(Excerpt)

Published on *EC Mag* (http://www.ecmag.com)

Writing while listening to the sounds of the ocean surf can be therapeutic. The rise and fall of the waves is like the sine wave of the ac voltage waveform that is often used as the basis to compare with the quality of the power supply.

Deviations from the pure sine wave can result from harmonics, interharmonics, and impulsive or oscillatory transients. Changes in the amplitude of the sine wave can be classified as a sag, swell, or sustained over/undervoltage. While frequency changes aren’t very common in North America except under extreme fault conditions, phase shifts during sags or swells do occur. With all of these different types of power quality phenomena, the Root Mean Squared (RMS) calculation is used to characterize or describe the sine wave. While useful in many cases, it can be inadequate and even misleading in others.

What is RMS? It is a mathematical process used to calculate a single value from a series of numbers. It is also a way to compare one cycle to the next, or one phase to another.

The RMS voltage is “the effective value of a varying or alternating voltage. That value which would produce the same power loss as if a continuous voltage were applied to a pure resistance.”

In today’s world of sampled waveforms processed by digital signal processor (DSP) chips, it is one of the simpler calculations to make. Each data sample value over a pre-defined period (usually one cycle) is multiplied by itself (squared), all of them over the period are then averaged (sum them up and divide by the number of samples), and then the square root of that value is taken.

For a stable DC signal, each sample would have the same value, therefore, each sample’s value would equal the RMS value. With a sine wave, the values get larger for the first quarter of the cycle, then get smaller until they cross zero and get more negative before heading back to zero in the last quarter cycle.

(End Excerpt)

**Problems and tasks:**
(A) According to the power quality article, what calculation is used to characterize or describe the sine wave?
(B) Reproduce the part of the power quality article between "Deviations from the" and "phase to another.", inclusive.
(C) List the steps of the RMS calculation as the power quality article describes them, in order.
The data after this article plays no part in the work.

(Dataset)

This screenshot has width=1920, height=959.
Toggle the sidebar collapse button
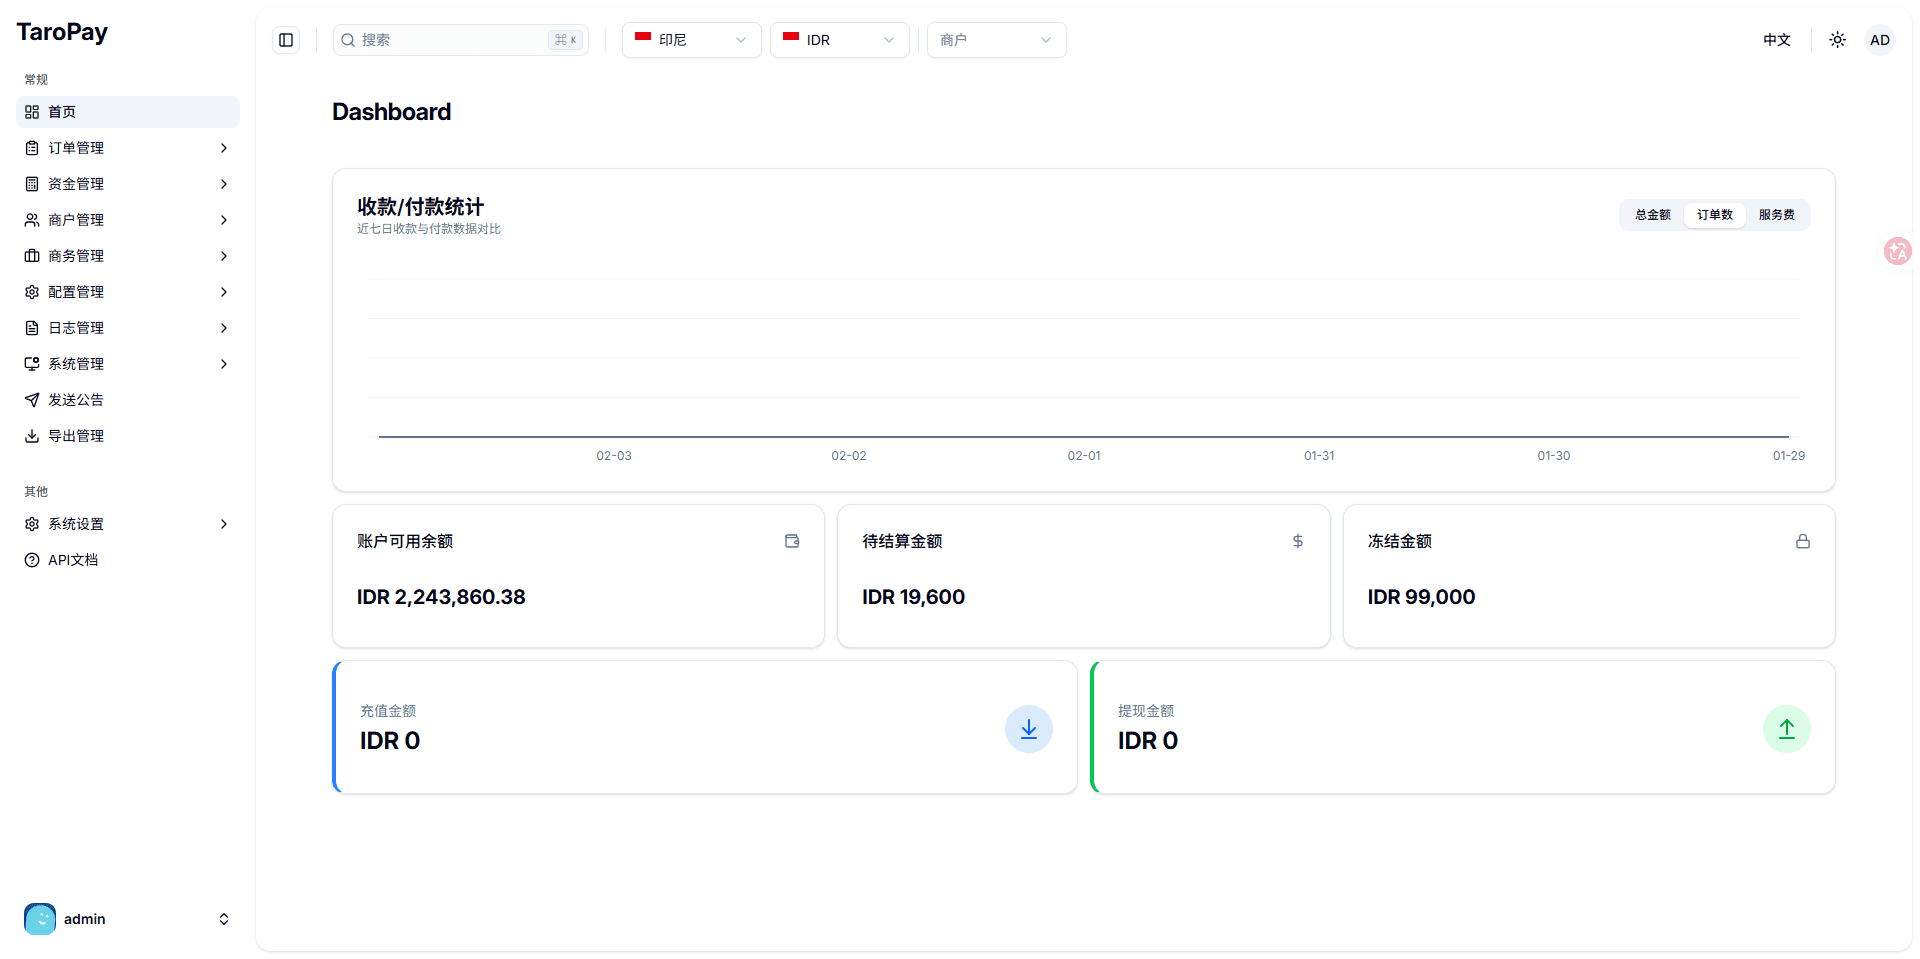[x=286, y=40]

(End Dataset)
(Dataset)

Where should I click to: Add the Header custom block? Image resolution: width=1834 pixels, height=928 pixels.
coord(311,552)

(End Dataset)

**Outputs in order:**
(A) The Root Mean Squared (RMS) calculation.

(B)
Deviations from the pure sine wave can result from harmonics, interharmonics, and impulsive or oscillatory transients. Changes in the amplitude of the sine wave can be classified as a sag, swell, or sustained over/undervoltage. While frequency changes aren’t very common in North America except under extreme fault conditions, phase shifts during sags or swells do occur. With all of these different types of power quality phenomena, the Root Mean Squared (RMS) calculation is used to characterize or describe the sine wave. While useful in many cases, it can be inadequate and even misleading in others.

What is RMS? It is a mathematical process used to calculate a single value from a series of numbers. It is also a way to compare one cycle to the next, or one phase to another.

(C)
1. Multiply each data sample value over a pre-defined period (usually one cycle) by itself (square it).
2. Average all of the squared values over the period (sum them up and divide by the number of samples).
3. Take the square root of that value.